The trick was to give each of these sibling DIVs (the blue rounded corner containers) descending z-indexes, and mark all of them position:relative. So the blue div that contains the search box is z-index:60, the "Vital Stats" box is z-index:50, "Tags" is z-index:40, and so on.
So, more generally, find the common ancestor of both the element that is getting overlapped and the element that is overlapping. On the immediate children of the common ancestor, apply z-indexes in the order you want content to show up.
I'm not totally understanding the setup that's leading to the problem, but you might want to explore the useIFrame property of the YUI Autocomplete object -- it layers an iframe object beneath the autocomplete field, which allows the field to then float above the objects that are obscuring it in IE's buggy layout.

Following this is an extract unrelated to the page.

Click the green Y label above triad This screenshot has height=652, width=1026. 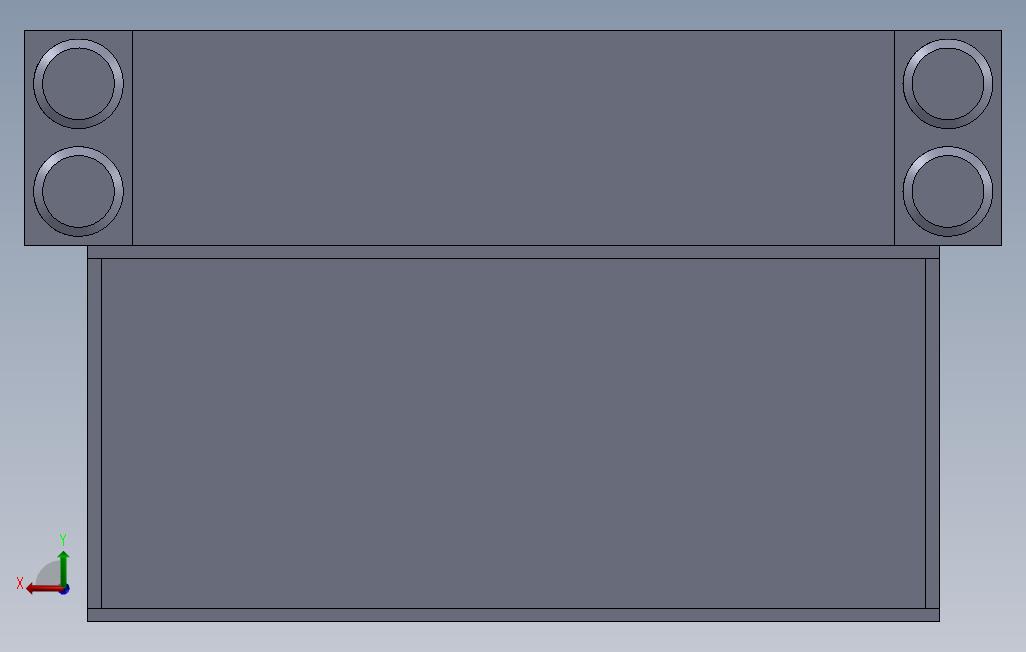63,539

http://developer.yahoo.com/yui/docs/YAHOO.widget.AutoComplete.html#property_useIFrame
But the docs say that this matters in 5.5 < IE < 7, so this might not be the issue you're experiencing. So again, without totally understanding the setup you're working with, you might also want to try to experiment with various z-index values for the autocomplete field and the surrounding block-level elements.
Make sure the z-index of the auto-complete div is a larger number than the divs that constitute the rounded corner box. Microsoft puts the z-index of the top elements to 20000 or 100000 I believe. Might be wise to do the same.
I had a similar problem to this, I fixed it by basically just changing z-index for the different divs. Just setting higher number for each div in the order it should display.